Nada más comerme las uvas leí en Twitter la historia de un ginecólogo que salvó la vida de un niño y de su madre y que defendía la labor de los hospitales frente a los partos en casa. Horas después, descubrí que un montón de cretinos han decidido beber agua sin filtrar porque… Ni idea de por qué. Seguramente son los mismos que quieren acabar con las vacunas. Otra de Pratchett: “No importa lo deprisa que vaya la luz, siempre descubre que la oscuridad ha llegado primero, y está esperando”.
Como cada año desde que tengo uso de razón, termino el ciclo abrumado por las contradicciones y las dudas. Soy feliz por lo que tengo y deseo seguir contando la verdad, jugando con mis hijos, leyendo lo que escribe mi mujer y conservando mi humanidad y una parte de mi cordura. Tengo la sensación de que, más que tener la crisis de los 40, la he externalizado.

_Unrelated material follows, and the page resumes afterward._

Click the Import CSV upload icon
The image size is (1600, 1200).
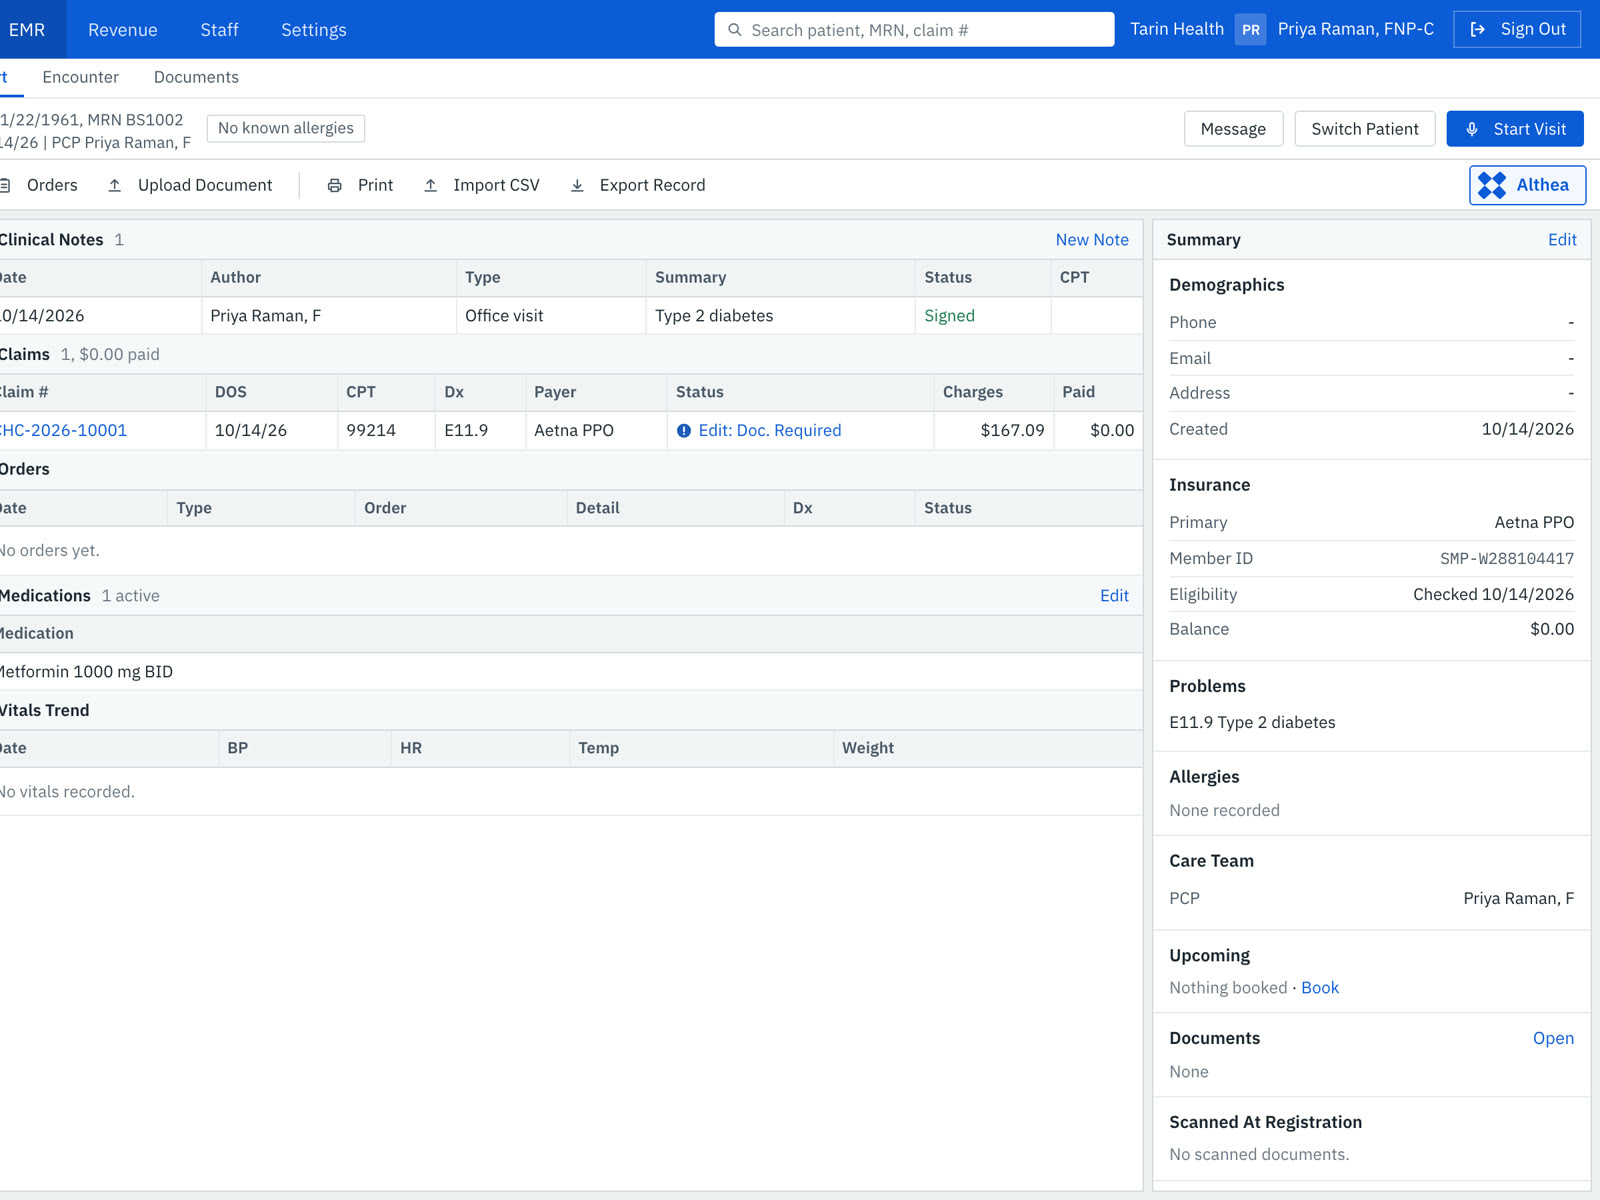click(431, 186)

Al menos yo tengo acceso a hospitales, comida con garantías, internet, vacunas, agua potable, calefacción, un baño alicatado, gente que me quiere y la esperanza de que el nuevo día traerá cosas nuevas y, quizá, mejores. ¿Y la incertidumbre sobre el futuro? Nos ha acompañado siempre. El invierno se acerca, pero no es la primera vez. Podemos superarlo. Sólo tenemos que prepararnos y estar más unidos que hasta ahora.
“Era el mejor de los tiempos, era el peor de los tiempos, la edad de la sabiduría y también de la locura; la época de las creencias y de la incredulidad; la era de la luz y de las tinieblas; la primavera de la esperanza y el invierno de la desesperación”. Charles Dickens, 1859.